DOCUMENT SEGMENT.
┄┄┄┄┄┄┄┄┄┄┄┄┄┄┄┄┄┄┄┄

As you are changing a userspace ABI, please document it properly in
Documentation/ABI/ when you change it.
thanks,
greg k-h
Update the documentation to reflect the change in userspace interface.
Signed-off-by: Jerome Marchand <[email protected]>
---
Documentation/ABI/testing/procfs-diskstats | 22 ++++++++++++++
Documentation/ABI/testing/sysfs-block | 28 +++++++++++++++++++
Documentation/iostats.txt | 15 +++++++++-
3 files changed, 64 insertions(+), 1 deletion(-)
diff -urNp linux-2.6.orig/Documentation/ABI/testing/procfs-diskstats linux-2.6/Documentation/ABI/testing/procfs-diskstats
--- linux-2.6.orig/Documentation/ABI/testing/procfs-diskstats 1970-01-01 01:00:00.000000000 +0100
+++ linux-2.6/Documentation/ABI/testing/procfs-diskstats 2008-02-05 19:29:10.000000000 +0100
@@ -0,0 +1,22 @@
+What: /proc/diskstats
+Date: February 2008
+Contact: Jerome Marchand <[email protected]>
+Description:
+ The /proc/diskstats file displays the I/O statistics
+ of block devices. Each line contains the following 14
+ fields:
+ 1 - major number
+ 2 - minor mumber
+ 3 - device name
+ 4 - reads completed succesfully
+ 5 - reads merged
+ 6 - sectors read
+ 7 - time spent reading (ms)
+ 8 - writes completed
+ 9 - writes merged
+ 10 - sectors written
+ 11 - time spent writing (ms)

┄┄┄┄┄┄┄┄┄┄┄┄┄┄┄┄┄┄┄┄

GIVEN INFORMATION.

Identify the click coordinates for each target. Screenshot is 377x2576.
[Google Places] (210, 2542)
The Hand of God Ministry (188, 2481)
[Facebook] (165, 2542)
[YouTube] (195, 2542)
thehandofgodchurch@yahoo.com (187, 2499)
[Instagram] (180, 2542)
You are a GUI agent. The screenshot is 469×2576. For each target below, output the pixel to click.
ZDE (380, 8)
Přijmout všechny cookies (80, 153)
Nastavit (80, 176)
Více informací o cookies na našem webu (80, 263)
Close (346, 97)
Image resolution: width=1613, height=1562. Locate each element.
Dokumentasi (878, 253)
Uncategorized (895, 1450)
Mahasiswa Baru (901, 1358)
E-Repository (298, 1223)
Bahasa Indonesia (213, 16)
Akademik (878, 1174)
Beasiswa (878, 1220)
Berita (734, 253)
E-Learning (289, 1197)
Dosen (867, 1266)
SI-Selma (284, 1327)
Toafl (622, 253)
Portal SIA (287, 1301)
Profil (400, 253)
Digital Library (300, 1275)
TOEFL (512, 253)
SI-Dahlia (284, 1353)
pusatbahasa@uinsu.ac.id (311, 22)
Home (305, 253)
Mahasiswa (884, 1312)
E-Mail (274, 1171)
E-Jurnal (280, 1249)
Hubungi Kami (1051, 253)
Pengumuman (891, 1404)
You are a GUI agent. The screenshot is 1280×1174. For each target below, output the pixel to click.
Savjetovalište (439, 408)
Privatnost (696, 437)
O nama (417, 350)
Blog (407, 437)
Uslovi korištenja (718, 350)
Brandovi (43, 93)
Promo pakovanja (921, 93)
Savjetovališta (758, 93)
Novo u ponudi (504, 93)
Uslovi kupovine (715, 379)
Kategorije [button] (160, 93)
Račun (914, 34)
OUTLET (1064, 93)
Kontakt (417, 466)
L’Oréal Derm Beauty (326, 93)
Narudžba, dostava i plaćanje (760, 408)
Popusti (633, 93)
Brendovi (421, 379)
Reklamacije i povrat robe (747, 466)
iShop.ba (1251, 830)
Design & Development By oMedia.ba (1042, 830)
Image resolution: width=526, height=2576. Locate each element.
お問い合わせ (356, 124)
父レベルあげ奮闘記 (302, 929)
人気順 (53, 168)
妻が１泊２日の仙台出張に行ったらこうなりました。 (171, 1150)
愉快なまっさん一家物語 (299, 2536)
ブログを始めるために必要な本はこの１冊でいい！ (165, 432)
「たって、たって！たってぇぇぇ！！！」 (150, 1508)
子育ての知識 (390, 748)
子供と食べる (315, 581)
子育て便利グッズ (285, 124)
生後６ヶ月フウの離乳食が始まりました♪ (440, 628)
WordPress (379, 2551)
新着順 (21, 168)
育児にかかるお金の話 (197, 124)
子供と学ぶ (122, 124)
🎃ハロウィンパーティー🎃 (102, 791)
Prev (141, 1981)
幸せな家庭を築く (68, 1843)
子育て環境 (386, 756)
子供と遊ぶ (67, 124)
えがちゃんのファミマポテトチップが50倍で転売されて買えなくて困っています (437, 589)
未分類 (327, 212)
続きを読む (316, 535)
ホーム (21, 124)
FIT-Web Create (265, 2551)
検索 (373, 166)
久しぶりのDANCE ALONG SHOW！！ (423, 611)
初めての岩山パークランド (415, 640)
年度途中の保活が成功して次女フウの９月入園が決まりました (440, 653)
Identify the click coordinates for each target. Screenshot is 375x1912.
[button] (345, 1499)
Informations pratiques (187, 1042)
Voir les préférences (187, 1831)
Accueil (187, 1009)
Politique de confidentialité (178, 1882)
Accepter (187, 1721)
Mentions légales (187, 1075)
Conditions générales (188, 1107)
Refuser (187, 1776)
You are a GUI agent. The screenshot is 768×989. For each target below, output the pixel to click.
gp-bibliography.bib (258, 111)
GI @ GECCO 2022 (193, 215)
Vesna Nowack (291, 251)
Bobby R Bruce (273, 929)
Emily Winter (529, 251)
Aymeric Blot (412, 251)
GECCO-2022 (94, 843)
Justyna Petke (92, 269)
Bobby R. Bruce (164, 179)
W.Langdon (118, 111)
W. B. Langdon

┄┄┄┄┄┄┄┄┄┄┄┄┄┄┄┄┄┄┄┄

PROBLEM SET.
1 – Check each statement against the /proc/diskstats documentation patch. For each one, answer yes or no and quote the words of the text that decide it.
(a) The patch changes three files.
(b) Each line of /proc/diskstats has twelve fields.
(c) Field 7 records the time spent writing.
2 – Carry on the /proc/diskstats documentation patch from the point where its text stops.

REPLIES.
1 –
(a) Yes: "3 files changed, 64 insertions(+), 1 deletion(-)"
(b) No: "Each line contains the following 14"
(c) No: "7 - time spent reading (ms)"

2 –
+ 12 - I/Os currently in progress
+ 13 - time spent doing I/Os (ms)
+ 14 - weighted time spent doing I/Os (ms)
+ For more details refer to Documentation/iostats.txt
diff -urNp linux-2.6.orig/Documentation/ABI/testing/sysfs-block linux-2.6/Documentation/ABI/testing/sysfs-block
--- linux-2.6.orig/Documentation/ABI/testing/sysfs-block 1970-01-01 01:00:00.000000000 +0100
+++ linux-2.6/Documentation/ABI/testing/sysfs-block 2008-02-05 19:32:02.000000000 +0100
@@ -0,0 +1,28 @@
+What: /sys/block/<disk>/stat
+Date: February 2008
+Contact: Jerome Marchand <[email protected]>
+Description:
+ The /sys/block/<disk>/stat files displays the I/O
+ statistics of disk <disk>. They contain 11 fields:
+ 1 - reads completed succesfully
+ 2 - reads merged
+ 3 - sectors read
+ 4 - time spent reading (ms)
+ 5 - writes completed
+ 6 - writes merged
+ 7 - sectors written
+ 8 - time spent writing (ms)
+ 9 - I/Os currently in progress
+ 10 - time spent doing I/Os (ms)
+ 11 - weighted time spent doing I/Os (ms)
+ For more details refer Documentation/iostats.txt
+
+
+What: /sys/block/<disk>/<part>/stat
+Date: February 2008
+Contact: Jerome Marchand <[email protected]>
+Description:
+ The /sys/block/<disk>/<part>/stat files display the
+ I/O statistics of partition <part>. The format is the
+ same as the above-written /sys/block/<disk>/stat
+ format.
diff -urNp linux-2.6.orig/Documentation/iostats.txt linux-2.6/Documentation/iostats.txt
--- linux-2.6.orig/Documentation/iostats.txt 2008-02-05 19:29:44.000000000 +0100
+++ linux-2.6/Documentation/iostats.txt 2008-02-05 19:29:10.000000000 +0100
@@ -58,7 +58,7 @@ they should not wrap twice before you no
Each set of stats only applies to the indicated device; if you want
system-wide stats you'll have to find all the devices and sum them all up.
-Field 1 -- # of reads issued
+Field 1 -- # of reads completed
This is the total number of reads completed successfully.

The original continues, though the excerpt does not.